* **Task description**
Convert the listing below into a JSON list of strings with one string per line, leaving out blank lines.

* **Entries provided**
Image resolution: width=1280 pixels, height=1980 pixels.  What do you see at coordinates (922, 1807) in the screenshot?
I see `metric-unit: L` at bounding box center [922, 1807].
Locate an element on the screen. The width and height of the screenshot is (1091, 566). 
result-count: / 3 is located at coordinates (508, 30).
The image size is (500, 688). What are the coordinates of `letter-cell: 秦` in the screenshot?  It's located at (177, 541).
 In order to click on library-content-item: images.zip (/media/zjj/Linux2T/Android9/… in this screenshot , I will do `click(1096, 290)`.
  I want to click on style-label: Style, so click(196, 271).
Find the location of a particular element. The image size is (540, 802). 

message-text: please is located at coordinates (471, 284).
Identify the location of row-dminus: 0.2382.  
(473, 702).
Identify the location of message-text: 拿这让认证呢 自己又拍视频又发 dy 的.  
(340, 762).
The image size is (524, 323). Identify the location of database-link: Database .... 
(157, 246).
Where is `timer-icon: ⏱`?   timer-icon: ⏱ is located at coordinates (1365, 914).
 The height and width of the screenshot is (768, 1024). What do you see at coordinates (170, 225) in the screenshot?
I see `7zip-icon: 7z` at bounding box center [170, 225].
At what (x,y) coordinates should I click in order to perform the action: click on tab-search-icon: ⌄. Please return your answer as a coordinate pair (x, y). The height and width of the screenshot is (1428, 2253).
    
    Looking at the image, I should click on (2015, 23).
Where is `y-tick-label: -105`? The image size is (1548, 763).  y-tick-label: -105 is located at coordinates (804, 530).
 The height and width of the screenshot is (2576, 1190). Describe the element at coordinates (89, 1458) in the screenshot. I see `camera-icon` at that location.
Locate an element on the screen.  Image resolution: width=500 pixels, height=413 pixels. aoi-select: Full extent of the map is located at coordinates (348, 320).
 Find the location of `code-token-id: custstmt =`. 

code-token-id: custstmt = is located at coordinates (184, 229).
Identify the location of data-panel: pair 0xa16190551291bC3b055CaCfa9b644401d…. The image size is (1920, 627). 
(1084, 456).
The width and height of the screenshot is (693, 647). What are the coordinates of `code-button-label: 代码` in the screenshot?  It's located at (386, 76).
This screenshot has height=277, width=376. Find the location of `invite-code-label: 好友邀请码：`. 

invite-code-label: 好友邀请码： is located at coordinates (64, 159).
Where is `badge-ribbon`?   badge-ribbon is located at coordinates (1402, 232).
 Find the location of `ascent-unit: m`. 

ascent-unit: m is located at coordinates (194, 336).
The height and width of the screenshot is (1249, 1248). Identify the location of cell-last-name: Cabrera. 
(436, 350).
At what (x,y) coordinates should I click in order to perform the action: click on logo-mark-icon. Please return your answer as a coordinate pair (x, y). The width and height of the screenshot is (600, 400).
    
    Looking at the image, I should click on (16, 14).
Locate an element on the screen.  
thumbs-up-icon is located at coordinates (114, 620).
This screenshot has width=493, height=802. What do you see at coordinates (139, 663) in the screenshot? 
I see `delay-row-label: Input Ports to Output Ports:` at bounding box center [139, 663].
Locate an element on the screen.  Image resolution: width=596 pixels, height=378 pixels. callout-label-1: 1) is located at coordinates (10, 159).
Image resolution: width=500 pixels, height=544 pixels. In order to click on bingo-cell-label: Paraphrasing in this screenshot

* **Response box**
[
  "Image resolution: width=1280 pixels, height=1980 pixels.  What do you see at coordinates (922, 1807) in the screenshot?",
  "I see `metric-unit: L` at bounding box center [922, 1807].",
  "Locate an element on the screen. The width and height of the screenshot is (1091, 566). ",
  "result-count: / 3 is located at coordinates (508, 30).",
  "The image size is (500, 688). What are the coordinates of `letter-cell: 秦` in the screenshot?  It's located at (177, 541).",
  " In order to click on library-content-item: images.zip (/media/zjj/Linux2T/Android9/… in this screenshot , I will do `click(1096, 290)`.",
  "  I want to click on style-label: Style, so click(196, 271).",
  "Find the location of a particular element. The image size is (540, 802). ",
  "message-text: please is located at coordinates (471, 284).",
  "Identify the location of row-dminus: 0.2382.  ",
  "(473, 702).",
  "Identify the location of message-text: 拿这让认证呢 自己又拍视频又发 dy 的.  ",
  "(340, 762).",
  "The image size is (524, 323). Identify the location of database-link: Database .... ",
  "(157, 246).",
  "Where is `timer-icon: ⏱`?   timer-icon: ⏱ is located at coordinates (1365, 914).",
  " The height and width of the screenshot is (768, 1024). What do you see at coordinates (170, 225) in the screenshot?",
  "I see `7zip-icon: 7z` at bounding box center [170, 225].",
  "At what (x,y) coordinates should I click in order to perform the action: click on tab-search-icon: ⌄. Please return your answer as a coordinate pair (x, y). The height and width of the screenshot is (1428, 2253).",
  "    Looking at the image, I should click on (2015, 23).",
  "Where is `y-tick-label: -105`? The image size is (1548, 763).  y-tick-label: -105 is located at coordinates (804, 530).",
  " The height and width of the screenshot is (2576, 1190). Describe the element at coordinates (89, 1458) in the screenshot. I see `camera-icon` at that location.",
  "Locate an element on the screen.  Image resolution: width=500 pixels, height=413 pixels. aoi-select: Full extent of the map is located at coordinates (348, 320).",
  " Find the location of `code-token-id: custstmt =`. ",
  "code-token-id: custstmt = is located at coordinates (184, 229).",
  "Identify the location of data-panel: pair 0xa16190551291bC3b055CaCfa9b644401d…. The image size is (1920, 627). ",
  "(1084, 456).",
  "The width and height of the screenshot is (693, 647). What are the coordinates of `code-button-label: 代码` in the screenshot?  It's located at (386, 76).",
  "This screenshot has height=277, width=376. Find the location of `invite-code-label: 好友邀请码：`. ",
  "invite-code-label: 好友邀请码： is located at coordinates (64, 159).",
  "Where is `badge-ribbon`?   badge-ribbon is located at coordinates (1402, 232).",
  " Find the location of `ascent-unit: m`. ",
  "ascent-unit: m is located at coordinates (194, 336).",
  "The height and width of the screenshot is (1249, 1248). Identify the location of cell-last-name: Cabrera. ",
  "(436, 350).",
  "At what (x,y) coordinates should I click in order to perform the action: click on logo-mark-icon. Please return your answer as a coordinate pair (x, y). The width and height of the screenshot is (600, 400).",
  "    Looking at the image, I should click on (16, 14).",
  "Locate an element on the screen.  ",
  "thumbs-up-icon is located at coordinates (114, 620).",
  "This screenshot has width=493, height=802. What do you see at coordinates (139, 663) in the screenshot? ",
  "I see `delay-row-label: Input Ports to Output Ports:` at bounding box center [139, 663].",
  "Locate an element on the screen.  Image resolution: width=596 pixels, height=378 pixels. callout-label-1: 1) is located at coordinates (10, 159).",
  "Image resolution: width=500 pixels, height=544 pixels. In order to click on bingo-cell-label: Paraphrasing in this screenshot"
]